I believe Rust in linux was made so that it never panics. Here's a patch that removes panicking allocations for example: https://lore.kernel.org/lkml/20210704202756.29107-1-ojeda@ke... (but I think all other instances of panicking were removed as well).

EDIT: Look at replies. "Linus considers panics acceptable in some cases".

tialaramex · on Sept 13, 2022

Linus considers it acceptable to panic for some programming mistakes, since after all the C code also blows up if you make some programming mistakes.

One I ran into (in the sense of read about, not experienced) was if I flatten a Vec of arrays, it's theoretically possible that the flattened structure has too many items in it to represent as a machine word integer. If this happens the flatten operation will panic.

This can't happen in a language like C (or C++) because their smallest type has size 1, so all the arrays can't possibly be bigger in total size than the amount of memory, that's nonsense. But Rust has two smaller sizes than this. The relevant one here is the Zero Size Type, Rust has no problem with the idea of an array of empty tuples, such an array could have say, a billion empty tuples in it, yet on a 32-bit system it just needs 4 bytes (to remember how many empty tuples are in it).

We can see that flattening a Vec of arrays of empty tuples is a pretty wild thing to choose to do, and nevertheless even if we do it, it only panics when the total amount of empty tuples won't fit in the integers of our native word size. But the function could be asked to do this, and so it might panic.

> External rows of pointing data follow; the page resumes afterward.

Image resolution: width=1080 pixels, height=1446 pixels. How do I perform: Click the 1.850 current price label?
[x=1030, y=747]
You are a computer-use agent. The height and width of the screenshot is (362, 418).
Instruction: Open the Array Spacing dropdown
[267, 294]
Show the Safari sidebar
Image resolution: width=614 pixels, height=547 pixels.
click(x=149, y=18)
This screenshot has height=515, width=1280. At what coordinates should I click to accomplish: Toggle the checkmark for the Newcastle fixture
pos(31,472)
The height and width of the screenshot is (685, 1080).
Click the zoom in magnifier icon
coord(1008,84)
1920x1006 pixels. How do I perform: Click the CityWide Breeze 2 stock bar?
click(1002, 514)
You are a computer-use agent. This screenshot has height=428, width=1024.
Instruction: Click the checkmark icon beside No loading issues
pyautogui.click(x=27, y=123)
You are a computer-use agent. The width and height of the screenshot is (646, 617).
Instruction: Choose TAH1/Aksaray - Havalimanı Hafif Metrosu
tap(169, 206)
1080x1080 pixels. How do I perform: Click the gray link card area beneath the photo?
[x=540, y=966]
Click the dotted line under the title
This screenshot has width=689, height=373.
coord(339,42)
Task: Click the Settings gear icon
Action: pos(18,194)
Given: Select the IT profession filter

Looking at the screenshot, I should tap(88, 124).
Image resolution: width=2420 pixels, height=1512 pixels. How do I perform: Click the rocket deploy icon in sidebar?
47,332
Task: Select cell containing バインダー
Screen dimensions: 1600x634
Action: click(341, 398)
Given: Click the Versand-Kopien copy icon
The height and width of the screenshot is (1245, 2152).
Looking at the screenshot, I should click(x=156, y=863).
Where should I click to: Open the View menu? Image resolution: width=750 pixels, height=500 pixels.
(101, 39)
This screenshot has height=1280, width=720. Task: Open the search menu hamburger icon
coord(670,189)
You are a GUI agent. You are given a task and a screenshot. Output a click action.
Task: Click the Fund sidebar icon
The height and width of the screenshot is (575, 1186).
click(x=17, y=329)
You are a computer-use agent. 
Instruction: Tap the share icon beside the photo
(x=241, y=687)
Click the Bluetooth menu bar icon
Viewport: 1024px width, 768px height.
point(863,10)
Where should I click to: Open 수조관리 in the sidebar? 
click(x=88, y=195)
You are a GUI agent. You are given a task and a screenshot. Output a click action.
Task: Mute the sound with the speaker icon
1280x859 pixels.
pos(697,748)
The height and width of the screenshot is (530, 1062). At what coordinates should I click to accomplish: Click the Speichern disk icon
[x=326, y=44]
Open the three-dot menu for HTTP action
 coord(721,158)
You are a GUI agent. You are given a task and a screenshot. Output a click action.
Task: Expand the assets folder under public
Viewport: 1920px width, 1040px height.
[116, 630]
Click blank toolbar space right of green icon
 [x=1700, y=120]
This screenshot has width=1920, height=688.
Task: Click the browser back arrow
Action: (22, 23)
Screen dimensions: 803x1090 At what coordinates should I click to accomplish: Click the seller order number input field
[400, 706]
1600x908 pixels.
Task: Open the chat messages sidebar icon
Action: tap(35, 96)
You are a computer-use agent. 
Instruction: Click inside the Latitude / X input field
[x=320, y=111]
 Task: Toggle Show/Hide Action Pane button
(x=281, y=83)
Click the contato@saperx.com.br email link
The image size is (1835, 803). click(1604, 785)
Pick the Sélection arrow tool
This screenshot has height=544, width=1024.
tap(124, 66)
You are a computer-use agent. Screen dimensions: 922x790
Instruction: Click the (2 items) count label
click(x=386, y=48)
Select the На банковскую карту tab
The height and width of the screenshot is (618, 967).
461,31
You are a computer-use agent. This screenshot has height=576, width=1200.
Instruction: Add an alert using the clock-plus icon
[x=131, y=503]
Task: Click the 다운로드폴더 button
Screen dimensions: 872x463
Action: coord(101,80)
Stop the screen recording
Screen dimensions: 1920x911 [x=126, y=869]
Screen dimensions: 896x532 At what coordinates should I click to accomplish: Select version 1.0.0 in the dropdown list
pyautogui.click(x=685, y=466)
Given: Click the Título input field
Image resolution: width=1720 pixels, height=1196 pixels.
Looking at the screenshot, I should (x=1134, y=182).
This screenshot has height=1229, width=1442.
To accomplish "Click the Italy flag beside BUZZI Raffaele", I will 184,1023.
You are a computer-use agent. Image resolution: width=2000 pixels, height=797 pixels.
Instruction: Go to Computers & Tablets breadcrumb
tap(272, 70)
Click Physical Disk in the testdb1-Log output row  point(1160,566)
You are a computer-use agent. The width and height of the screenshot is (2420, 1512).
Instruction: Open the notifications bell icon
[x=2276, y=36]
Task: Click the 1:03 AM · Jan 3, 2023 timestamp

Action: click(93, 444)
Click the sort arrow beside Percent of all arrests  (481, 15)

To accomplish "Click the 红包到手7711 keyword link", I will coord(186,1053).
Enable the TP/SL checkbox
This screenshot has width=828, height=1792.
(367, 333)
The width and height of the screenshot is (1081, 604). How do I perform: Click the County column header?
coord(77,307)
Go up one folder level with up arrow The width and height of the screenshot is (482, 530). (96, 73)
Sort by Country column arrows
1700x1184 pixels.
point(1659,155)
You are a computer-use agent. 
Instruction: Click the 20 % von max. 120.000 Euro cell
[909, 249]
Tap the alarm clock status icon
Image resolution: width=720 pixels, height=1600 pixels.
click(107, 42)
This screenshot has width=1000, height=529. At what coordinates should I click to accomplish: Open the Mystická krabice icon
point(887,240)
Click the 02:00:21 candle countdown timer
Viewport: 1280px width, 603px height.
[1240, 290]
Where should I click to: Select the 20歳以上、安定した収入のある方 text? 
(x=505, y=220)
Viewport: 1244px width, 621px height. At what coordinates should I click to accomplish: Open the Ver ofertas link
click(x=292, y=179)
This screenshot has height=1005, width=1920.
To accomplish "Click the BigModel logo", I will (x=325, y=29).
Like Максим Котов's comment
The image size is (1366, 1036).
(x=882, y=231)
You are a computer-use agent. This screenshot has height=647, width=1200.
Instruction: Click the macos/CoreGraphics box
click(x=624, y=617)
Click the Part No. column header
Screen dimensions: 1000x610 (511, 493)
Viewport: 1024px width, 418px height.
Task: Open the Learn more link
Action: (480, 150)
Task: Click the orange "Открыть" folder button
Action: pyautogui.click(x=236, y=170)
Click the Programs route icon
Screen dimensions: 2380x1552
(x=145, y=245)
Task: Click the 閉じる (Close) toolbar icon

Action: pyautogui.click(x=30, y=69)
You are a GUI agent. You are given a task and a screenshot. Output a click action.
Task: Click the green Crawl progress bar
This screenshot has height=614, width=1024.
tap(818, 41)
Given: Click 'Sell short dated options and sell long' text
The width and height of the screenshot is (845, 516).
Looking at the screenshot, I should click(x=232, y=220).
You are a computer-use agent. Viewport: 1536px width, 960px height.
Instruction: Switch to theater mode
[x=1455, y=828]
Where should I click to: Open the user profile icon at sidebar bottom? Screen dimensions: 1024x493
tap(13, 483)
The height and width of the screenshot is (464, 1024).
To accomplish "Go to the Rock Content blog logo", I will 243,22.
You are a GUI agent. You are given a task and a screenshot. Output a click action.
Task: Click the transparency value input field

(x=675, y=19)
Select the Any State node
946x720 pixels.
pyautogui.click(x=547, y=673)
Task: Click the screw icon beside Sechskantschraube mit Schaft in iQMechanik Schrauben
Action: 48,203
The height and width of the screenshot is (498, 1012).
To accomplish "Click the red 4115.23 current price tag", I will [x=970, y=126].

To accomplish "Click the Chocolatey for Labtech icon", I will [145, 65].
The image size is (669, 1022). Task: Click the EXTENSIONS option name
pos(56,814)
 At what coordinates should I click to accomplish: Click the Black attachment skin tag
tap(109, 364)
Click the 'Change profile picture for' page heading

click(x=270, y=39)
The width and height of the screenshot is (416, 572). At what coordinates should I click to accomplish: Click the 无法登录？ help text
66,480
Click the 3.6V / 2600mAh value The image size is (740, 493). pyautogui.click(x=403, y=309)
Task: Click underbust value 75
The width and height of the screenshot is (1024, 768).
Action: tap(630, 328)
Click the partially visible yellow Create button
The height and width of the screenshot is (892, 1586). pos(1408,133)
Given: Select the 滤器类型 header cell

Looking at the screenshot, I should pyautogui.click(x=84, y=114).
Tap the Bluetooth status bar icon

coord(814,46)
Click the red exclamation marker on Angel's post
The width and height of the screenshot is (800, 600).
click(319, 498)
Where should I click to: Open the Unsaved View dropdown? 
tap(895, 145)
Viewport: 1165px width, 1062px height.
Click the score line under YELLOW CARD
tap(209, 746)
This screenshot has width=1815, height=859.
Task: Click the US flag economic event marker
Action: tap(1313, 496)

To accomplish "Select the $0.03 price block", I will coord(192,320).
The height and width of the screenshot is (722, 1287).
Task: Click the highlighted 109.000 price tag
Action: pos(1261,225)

[ You might be wondering how can there be two sizes smaller than C's single byte types in Rust. The answer is the Never type ! and its pseudonym Infallible. The Never type is Empty, no values of this type are possible, so not only does Rust never need to store this type, it doesn't even need to emit machine code to handle this type - the code could never run. This makes sense in Generic programming, we can write Generic error handling code, but it evaporates when the error type was Infallible ]

davidatbu · on Sept 13, 2022

This is exactly the kind of stuff I come on HN for. Thank you!

ncmncm · on Sept 13, 2022

I presume it will still Oops...

davidatbu · on Sept 13, 2022

I'm not sure what you mean by "it will still Oops".

dogleash · on Sept 13, 2022

https://en.wikipedia.org/wiki/Linux_kernel_oops

davidatbu · on Sept 13, 2022

Gotcha. Thanks!

EugeneOZ · on Sept 13, 2022

Indeed, but it's much better than undefined behavior :)